**Records for this exercise**
>> START
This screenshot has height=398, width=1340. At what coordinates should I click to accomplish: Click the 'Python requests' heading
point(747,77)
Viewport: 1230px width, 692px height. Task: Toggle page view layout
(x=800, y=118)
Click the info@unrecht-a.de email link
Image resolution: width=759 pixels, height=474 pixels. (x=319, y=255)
>> END
>> START
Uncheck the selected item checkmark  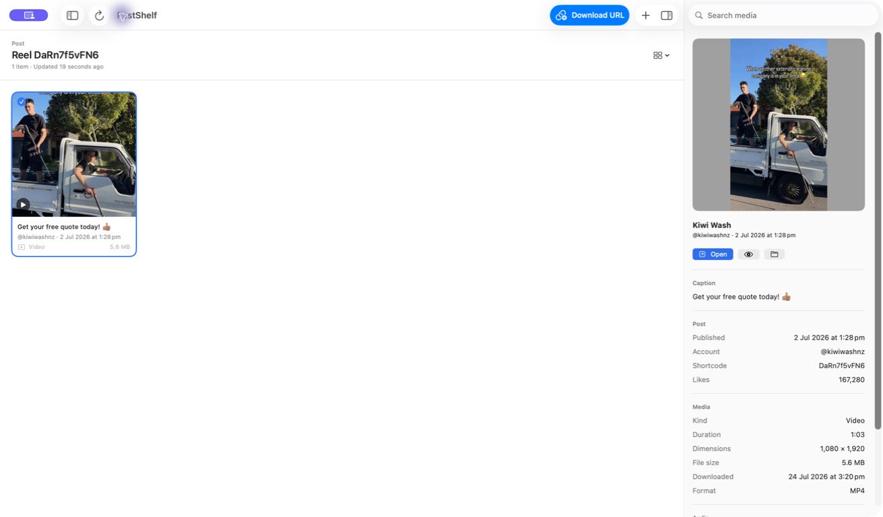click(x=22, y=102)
>> END
**Exercise requirements**
Rewrite the lines from the line with "This screenshot has" to the line with "Image resolution: width=759", replacing "heading" with "title" and leaving everything else unchanged.

**Output below**
This screenshot has height=398, width=1340. At what coordinates should I click to accomplish: Click the 'Python requests' title
point(747,77)
Viewport: 1230px width, 692px height. Task: Toggle page view layout
(x=800, y=118)
Click the info@unrecht-a.de email link
Image resolution: width=759 pixels, height=474 pixels. (x=319, y=255)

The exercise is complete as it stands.